The magnitude of the problem put the researcher in a dilemma. With tens of thousands of users affected, Pavur was unable to privately notify the vast majority of them. He decided to contact the largest companies that transmitted particularly sensitive data in plain text. He ultimately chose not to identify any of the affected users or companies because the essence of the problem is the result of industry-wide protocols that are unsafe.

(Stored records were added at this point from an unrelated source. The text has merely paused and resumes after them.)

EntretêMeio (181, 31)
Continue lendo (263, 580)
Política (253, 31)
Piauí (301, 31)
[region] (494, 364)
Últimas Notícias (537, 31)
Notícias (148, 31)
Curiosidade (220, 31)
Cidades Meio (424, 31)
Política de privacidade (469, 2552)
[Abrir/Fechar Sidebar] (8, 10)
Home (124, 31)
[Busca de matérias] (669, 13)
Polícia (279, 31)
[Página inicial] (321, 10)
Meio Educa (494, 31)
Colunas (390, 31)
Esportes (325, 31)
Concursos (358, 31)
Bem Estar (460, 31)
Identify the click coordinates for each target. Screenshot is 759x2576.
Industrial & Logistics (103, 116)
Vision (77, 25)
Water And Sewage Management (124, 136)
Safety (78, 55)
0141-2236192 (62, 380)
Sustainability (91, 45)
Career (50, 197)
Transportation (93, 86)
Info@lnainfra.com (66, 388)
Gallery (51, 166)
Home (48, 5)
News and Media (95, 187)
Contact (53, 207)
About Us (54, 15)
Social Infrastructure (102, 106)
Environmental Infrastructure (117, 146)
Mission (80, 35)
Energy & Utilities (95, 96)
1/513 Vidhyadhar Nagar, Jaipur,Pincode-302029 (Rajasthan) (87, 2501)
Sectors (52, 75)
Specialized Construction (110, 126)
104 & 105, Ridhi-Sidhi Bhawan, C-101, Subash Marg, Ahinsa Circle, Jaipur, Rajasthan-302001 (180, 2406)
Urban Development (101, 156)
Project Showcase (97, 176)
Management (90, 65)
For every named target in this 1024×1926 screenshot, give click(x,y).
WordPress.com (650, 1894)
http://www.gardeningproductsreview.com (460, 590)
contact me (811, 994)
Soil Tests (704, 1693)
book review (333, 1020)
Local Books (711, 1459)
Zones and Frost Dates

"The goal of my research is to highlight the unique dynamics that create the physical properties of space for cybersecurity, and it is an area that has not yet been explored," he said. "Many people think that satellites are just normal computers that are a little further away, but a lot is different with satellites. By highlighting these differences, we can improve security to protect the systems."

Y9gvFGIPMP

Y9gvFGIPMP

Next Post
Unagi, the iPhone of scooters, now has a subscription service – TechCrunch

Unagi, the iPhone of scooters, now has a subscription service – theinformationsuperhighway

Leave a Reply Cancel reply

Your email address will not be published. Required fields are marked *

Products Search

Latest

  • Mommy Juice Funny Wine Glass - Best Gifts for Women, Mother, Mom - Unique Valentine's Day Wife Gift Idea from Husband… $16.97
  • Champion Sports Umpire Chest Protector $74.39
  • MICARSKY Digital Alarm Clock for Bedrooms with 3 Alarms Setting, 3 Levels Brightness, Wooden Electronic LED Display… $19.98

Popular News

  • Kid Cudi Wore A Dress On 'SNL' To Pay Tribute To This Dead Legend | Music

    Kid Cudi Wore A Dress On ‘SNL’ To Pay Tribute To This Dead Legend | Music

    0 shares
    Share 0 Tweet 0
  • For the second time this yr, Amazon Video games places a brand new title into hiding

    0 shares
    Share 0 Tweet 0
  • After 44 Years In A North Carolina Prison, Wrongfully Convicted Man Only Receives $750,000

    0 shares
    Share 0 Tweet 0
  • Watch Prince Charles Pay Tribute to Prince Philip

    0 shares
    Share 0 Tweet 0
  • Get Up To 70% Off On Magnificence, Way of life Offers Throughout Off-Peak

    0 shares
    Share 0 Tweet 0

Categories

  • Business
  • Entertainment
  • Lifestyle
  • Politics
  • Science
  • Tech
  • World

About

Theinformationsuperhighway.org provides you latest news and updates on events happening around the world

Category

  • Business
  • Entertainment
  • Lifestyle
  • Politics
  • Science
  • Tech
  • World

Popular

  • Boncas Waterproof Dry Bag, 10L 20L 30L Waterproof Backpack with Phone Pounch, Waterproof Roll Top Bag Dry Sack Perfect… $26.99

Latest

  • Shares gain ground as investors await U.S. inflation data By Reuters
  • Lomotif CEO Built A Video App That Rivals TikTok
  • Terms and Conditions
  • Privacy Policy

2020 Copyright | All Rights Resevred By Theinformationsuperhighway.org

No Result
View All Result
  • Home
  • World
  • Politics
  • Business
  • Science
  • Tech
  • Entertainment
  • Lifestyle
  • Shop

© 2021 JNews - Premium WordPress news & magazine theme by Jegtheme.